-- Start of GIVEN TEXT --
Bioplastics & Biomaterials Processing calculator
Moisture Sensitivity Risk Calculator
Moisture sensitivity can drive hydrolysis, viscosity loss, bubbles, splay, brittleness, poor impact strength, film breaks, and rejected parts. Process engineers and quality teams use this FMEA-style score to prioritize drying controls, moisture testing, storage changes, and supplier containment for sensitive biomaterials.
What this calculator does
- Score moisture-related processing risk for PLA, PHA, starch blends, cellulose compounds, and other hygroscopic biomaterials using severity, occurrence, and detection ratings.
- a polymer processing team needs to rank moisture risk before running or qualifying a bio-resin grade
- Returns a comparative risk score for moisture-driven biomaterial processing issues.
Formula used
- Moisture sensitivity risk score = moisture impact severity score × moisture occurrence score × moisture detection score
- Use the same scoring scale across comparable moisture-sensitive materials and processes.
Inputs explained
- Moisture impact severity score: Score the impact of hydrolysis, brittleness, bubbles, splay, film breaks, mechanical loss, or customer rejection.
-- End of GIVEN TEXT --
-- Start of DATASET EXTRACT --
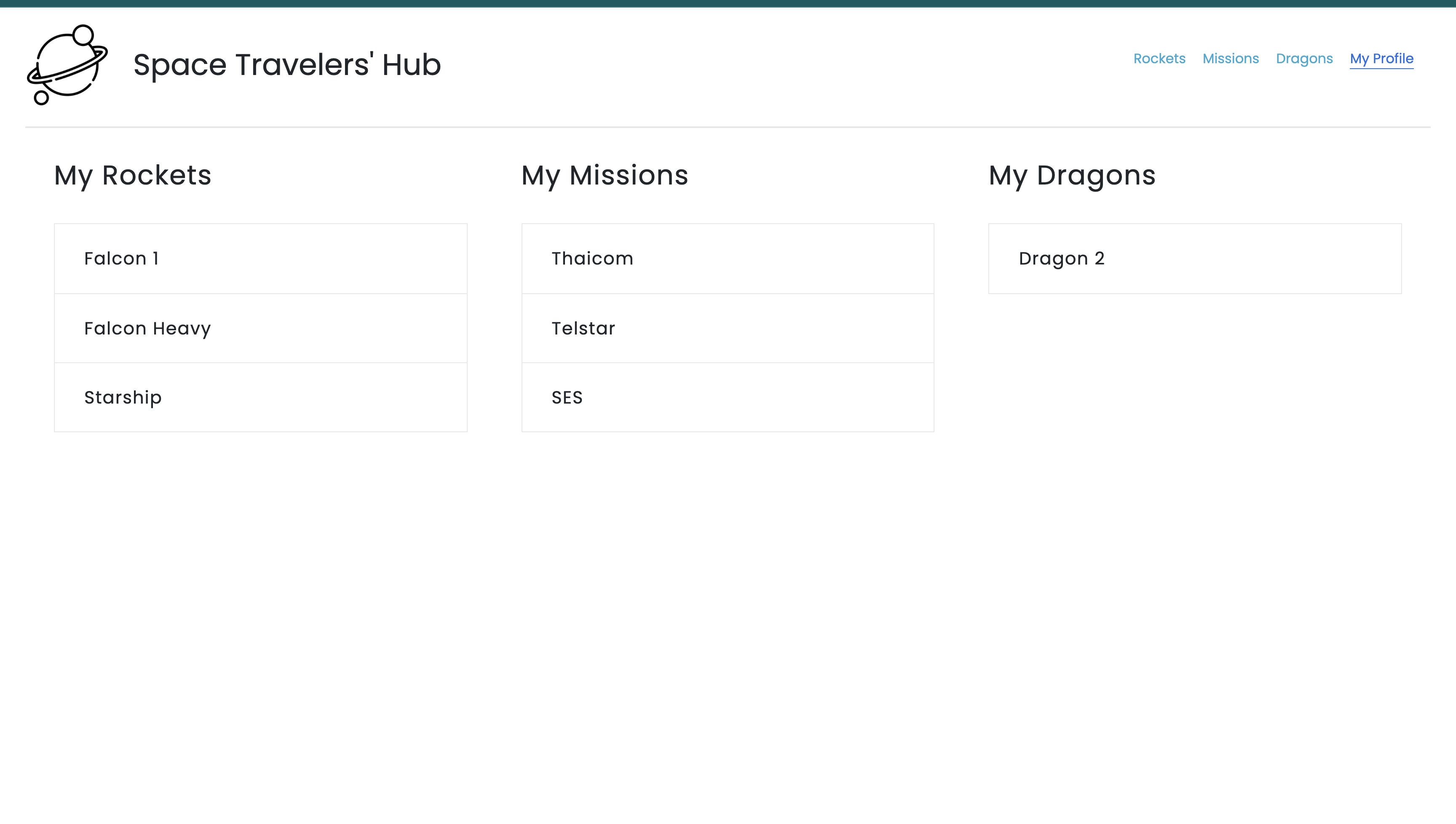The width and height of the screenshot is (1456, 824).
Task: Click the header divider line
Action: [x=728, y=127]
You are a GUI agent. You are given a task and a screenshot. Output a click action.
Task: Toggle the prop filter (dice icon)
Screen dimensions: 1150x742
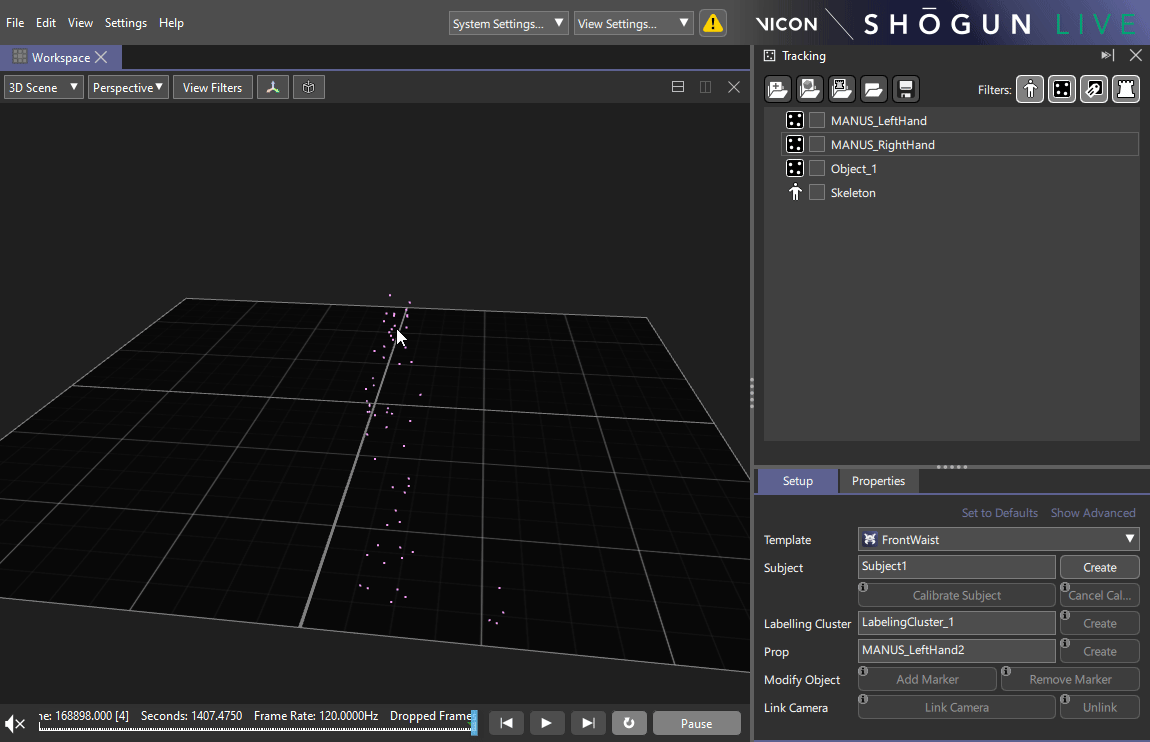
-- End of DATASET EXTRACT --
Please update the stretch from "Bioplastics & Biomaterials" through "biomaterial processing issues." in the calculator page so that "moisture-absorbing" replaces "hygroscopic". The entries come from a separate source.

RESPONSE TO THIS EXERCISE —
Bioplastics & Biomaterials Processing calculator
Moisture Sensitivity Risk Calculator
Moisture sensitivity can drive hydrolysis, viscosity loss, bubbles, splay, brittleness, poor impact strength, film breaks, and rejected parts. Process engineers and quality teams use this FMEA-style score to prioritize drying controls, moisture testing, storage changes, and supplier containment for sensitive biomaterials.
What this calculator does
- Score moisture-related processing risk for PLA, PHA, starch blends, cellulose compounds, and other moisture-absorbing biomaterials using severity, occurrence, and detection ratings.
- a polymer processing team needs to rank moisture risk before running or qualifying a bio-resin grade
- Returns a comparative risk score for moisture-driven biomaterial processing issues.